Wednesday, July 13, 2011

Day 3: Cardio Power & Resistance

Ok, I know I said day 2 was worse… but I lied. Day 3 is much much worse. And by worse, I meant TORTURE. Today’s 38-minute workout consisted of lots of jumping, bending, pushing, and pulling rabbits out of hats. Day 3 is no laughing matter. You will bend and work muscles that you didn’t know existed until you had to contort your body into a pretzel, then push. For real… Check out this photo:

This is a “push up.” Seriously? That shit hurts.

I do, however, have to admit that the cardio is some of the best I have ever done in my life. I would rather do the Insanity Workout before running 5 miles any day.

Running is a lot of extra craziness: boring stride after stride pitter patter of the feet, getting shin splints, putting on your best jogging outfit for the public, and running harder than you really should past “points of interest” around the city. (aka: spots where you will find potential cute boys watching your ass bounce as you run past. For me it would be P st between 14th and 15th and 17th between P st and R st)
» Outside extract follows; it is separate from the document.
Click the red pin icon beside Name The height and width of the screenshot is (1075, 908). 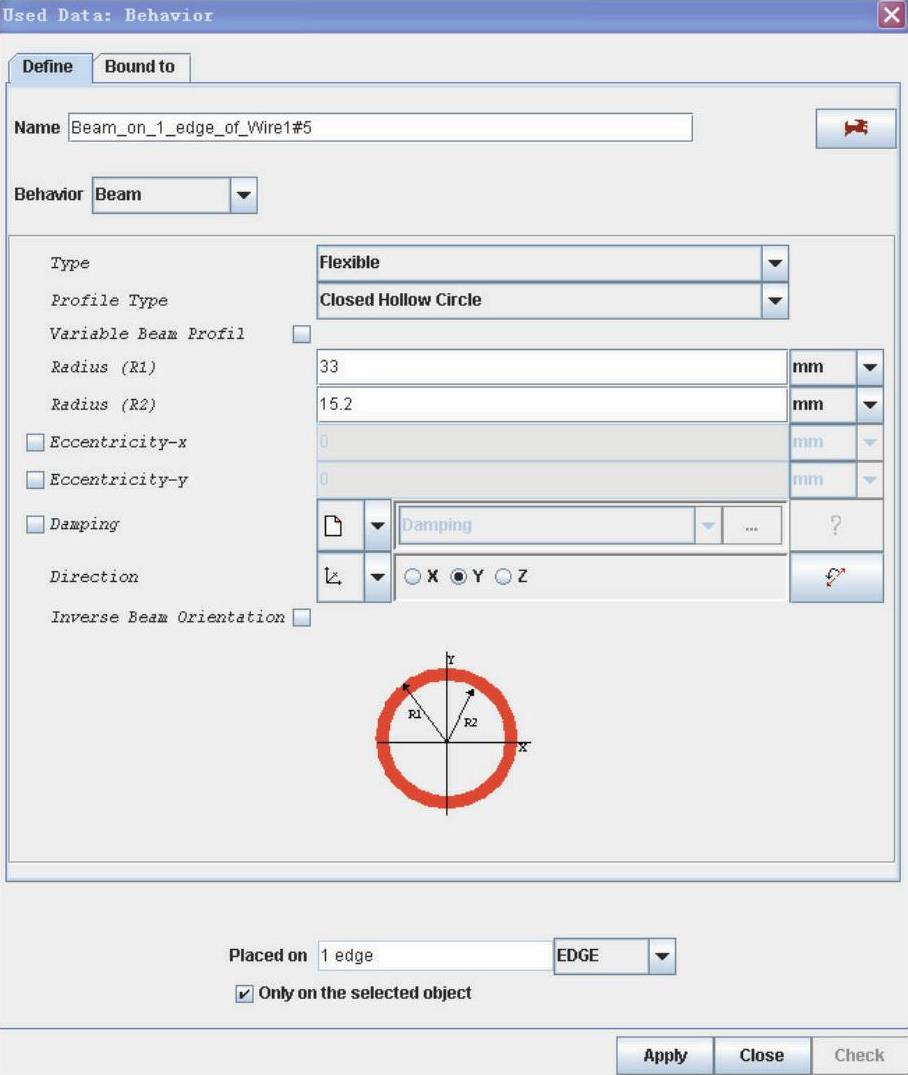pos(855,129)
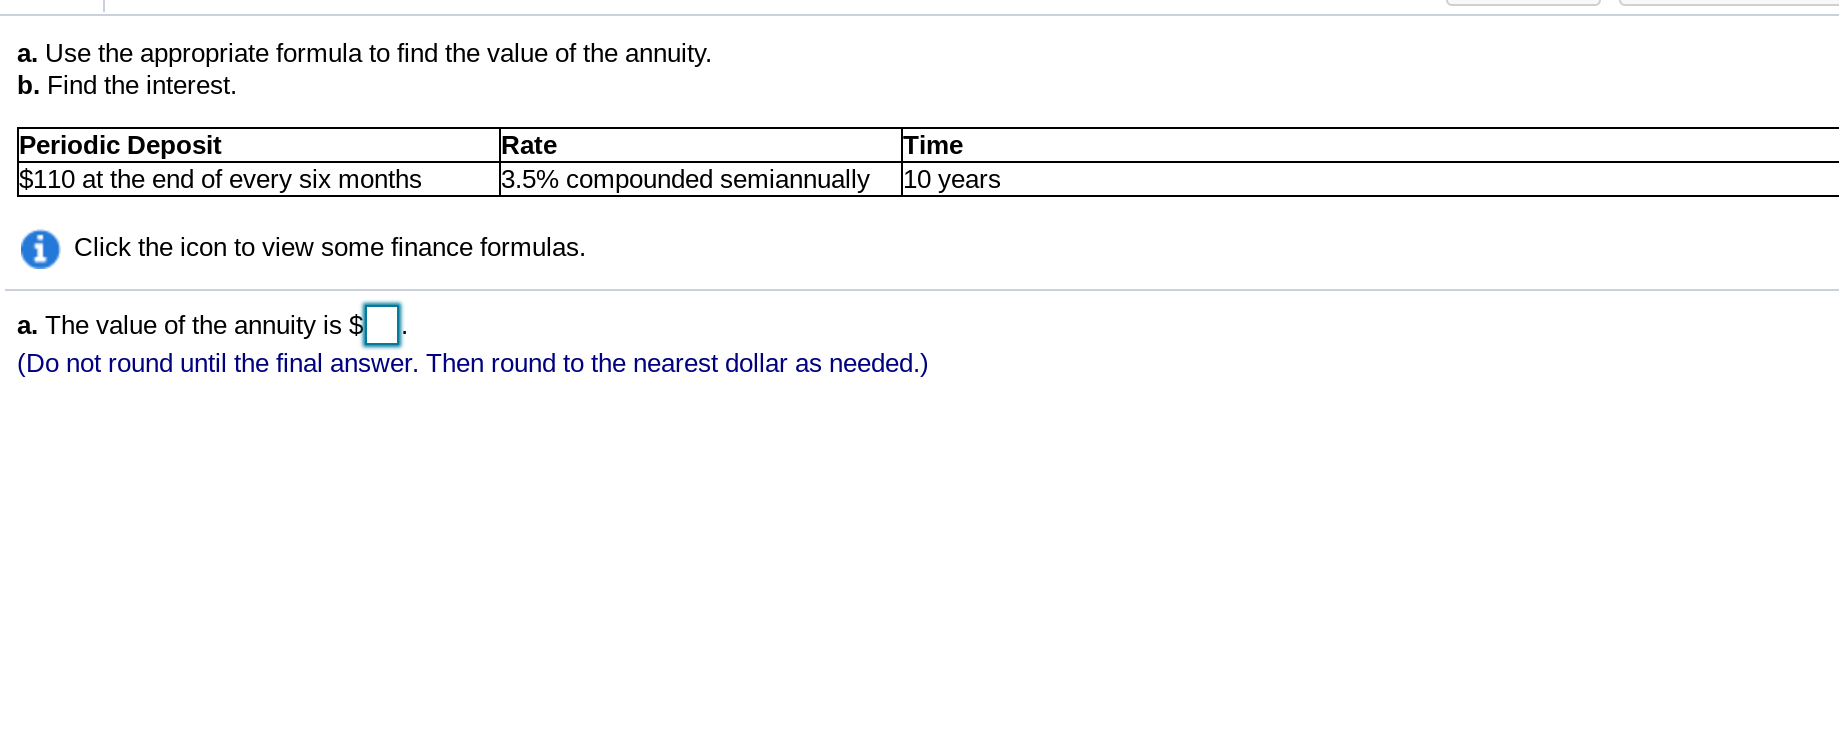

Insanity is much more entertaining. Not only can you do this in the comfort of your own home, you can do it shirtless and not feel self conscience, scream obscenities at the TV, and take breaks whenever you feel like your heart is going to explode and not worry if anyone is around to see it (and because Shaun T says I can).

But for the love of god, Shaun T, PLEASE stop making me do squats… my legs are moments from separating from my hips. Then what?